Oruç, hayat mücadelesinde zarurî olan «sabır, hâle rızâ, irade, azim, sebat ve nefsânî arzulardan uzaklaşma» gibi hâllerin talimi ile ahlâkî durumumuzu kemale erdirir.
Oruç, nimetlerin kadrini bildiren, şükran hisleri uyandıran, yoksulların ve çaresizlerin hâlinden anlama şuuru kazandıran, nefsânî arzu ve temâyülleri bertaraf eden, maddenin esaretinden kurtarıp «sabır» denilen en yüksek ahlâkî meziyete eriştiren bir ibadettir.
Bu itibarla orucun Hak katında makbul olması için midenin açlığına ilâveten dil, göz, kulak gibi diğer uzuvlara da oruç tutturulmalıdır.

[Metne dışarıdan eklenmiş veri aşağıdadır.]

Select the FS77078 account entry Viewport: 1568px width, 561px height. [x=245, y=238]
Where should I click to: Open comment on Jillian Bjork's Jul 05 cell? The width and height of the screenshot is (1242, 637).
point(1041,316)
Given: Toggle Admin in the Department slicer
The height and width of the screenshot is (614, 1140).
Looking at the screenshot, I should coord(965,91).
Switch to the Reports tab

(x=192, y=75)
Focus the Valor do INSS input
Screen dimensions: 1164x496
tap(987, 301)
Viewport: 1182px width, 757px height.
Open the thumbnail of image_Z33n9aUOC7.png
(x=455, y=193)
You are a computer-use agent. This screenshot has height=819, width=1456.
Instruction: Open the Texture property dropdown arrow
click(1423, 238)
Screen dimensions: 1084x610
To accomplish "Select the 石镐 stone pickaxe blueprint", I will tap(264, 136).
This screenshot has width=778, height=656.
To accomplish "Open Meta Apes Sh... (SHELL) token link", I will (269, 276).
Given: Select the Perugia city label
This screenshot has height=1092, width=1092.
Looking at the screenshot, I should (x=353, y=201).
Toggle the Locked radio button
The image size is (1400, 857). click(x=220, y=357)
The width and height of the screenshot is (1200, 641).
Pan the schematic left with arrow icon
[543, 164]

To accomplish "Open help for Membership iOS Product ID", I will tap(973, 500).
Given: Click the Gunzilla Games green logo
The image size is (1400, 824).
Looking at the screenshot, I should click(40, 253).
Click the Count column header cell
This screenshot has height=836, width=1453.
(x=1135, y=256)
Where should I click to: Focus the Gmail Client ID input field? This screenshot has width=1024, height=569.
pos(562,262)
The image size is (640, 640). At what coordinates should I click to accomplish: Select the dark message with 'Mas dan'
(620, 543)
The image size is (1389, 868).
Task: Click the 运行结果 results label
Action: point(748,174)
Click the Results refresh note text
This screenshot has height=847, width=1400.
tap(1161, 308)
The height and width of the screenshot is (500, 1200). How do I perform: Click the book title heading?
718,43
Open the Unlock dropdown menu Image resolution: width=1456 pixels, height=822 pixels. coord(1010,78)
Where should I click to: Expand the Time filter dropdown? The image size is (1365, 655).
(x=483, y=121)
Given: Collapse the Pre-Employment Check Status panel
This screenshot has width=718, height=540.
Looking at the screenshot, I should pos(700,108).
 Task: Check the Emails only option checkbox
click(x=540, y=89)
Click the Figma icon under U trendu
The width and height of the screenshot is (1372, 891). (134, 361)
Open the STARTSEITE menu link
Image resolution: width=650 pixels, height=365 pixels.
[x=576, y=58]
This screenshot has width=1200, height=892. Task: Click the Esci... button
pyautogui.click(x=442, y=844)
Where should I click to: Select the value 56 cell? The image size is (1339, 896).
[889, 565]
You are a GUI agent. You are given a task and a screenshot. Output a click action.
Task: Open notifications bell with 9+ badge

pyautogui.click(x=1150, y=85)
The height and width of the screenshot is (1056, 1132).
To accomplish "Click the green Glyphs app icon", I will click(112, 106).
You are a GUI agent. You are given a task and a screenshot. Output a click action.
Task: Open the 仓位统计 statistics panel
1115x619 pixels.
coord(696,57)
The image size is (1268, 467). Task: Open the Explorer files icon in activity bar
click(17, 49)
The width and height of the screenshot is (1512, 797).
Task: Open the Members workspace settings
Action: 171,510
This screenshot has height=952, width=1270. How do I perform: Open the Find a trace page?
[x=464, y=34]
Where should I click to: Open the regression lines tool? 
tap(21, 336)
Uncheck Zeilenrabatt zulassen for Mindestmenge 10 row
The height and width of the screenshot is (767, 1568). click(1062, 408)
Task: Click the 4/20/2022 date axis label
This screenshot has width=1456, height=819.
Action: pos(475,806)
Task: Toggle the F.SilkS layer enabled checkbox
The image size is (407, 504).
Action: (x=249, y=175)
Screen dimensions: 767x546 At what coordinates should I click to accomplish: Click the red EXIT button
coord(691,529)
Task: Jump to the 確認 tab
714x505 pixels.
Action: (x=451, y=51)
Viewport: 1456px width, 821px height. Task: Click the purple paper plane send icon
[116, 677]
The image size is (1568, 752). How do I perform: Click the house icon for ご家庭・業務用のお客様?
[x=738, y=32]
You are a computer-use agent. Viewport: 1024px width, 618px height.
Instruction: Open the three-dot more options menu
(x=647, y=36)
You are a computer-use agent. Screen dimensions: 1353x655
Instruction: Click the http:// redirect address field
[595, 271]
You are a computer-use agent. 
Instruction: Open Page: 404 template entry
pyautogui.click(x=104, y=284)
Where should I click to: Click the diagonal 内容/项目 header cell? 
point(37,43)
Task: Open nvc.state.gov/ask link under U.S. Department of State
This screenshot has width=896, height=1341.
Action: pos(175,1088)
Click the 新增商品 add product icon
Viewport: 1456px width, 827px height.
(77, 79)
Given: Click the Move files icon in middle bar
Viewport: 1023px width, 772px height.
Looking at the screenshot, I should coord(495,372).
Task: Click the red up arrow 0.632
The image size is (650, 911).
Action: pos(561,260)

Oruçlu iken ağza bir şey girmemesine dikkat edildiği gibi, ağızdan çıkan her kelimeye de dikkat edilmelidir. Lisanımız kalplere saplanan bir diken değil rahmet dili olmalıdır. Gıybet sebebiyle de mânen insan eti yiyerek haramla iftar edilmemelidir. (bkz. el-Hucurât, 12)
Oruç, mazlumların ve muhtaçların; «Acıyın bize!» diye yükselen sessiz feryatlarının en güzel tercümanıdır. Eğer merhamet ve şefkatimizi bütün fânî sevdaların üzerine yükseltemez isek kendimize yazık etmiş oluruz. Nitekim hadîs-i şerifte buyurulur:
“Sizler yeryüzündekilere merhamet ediniz ki, gökyüzündekiler de size merhamet etsin.” (Tirmizî, Birr, 16)
Bilhassa Ramazan, bambaşka bir merhamet mevsimidir. O, bize acıyabilmeyi telkin ediyor. Bu açıdan diyebiliriz ki Ramazan bir acıyabilme aşısıdır.
Acıyabilmek. Bu da Allah’ın büyük bir lütfu.
Zira acımak merhametin mahsûlü. Acıyan cömerttir. Acıyan mütevazıdır. Acıyan hizmet ehlidir, acıyan vicdan sahibidir.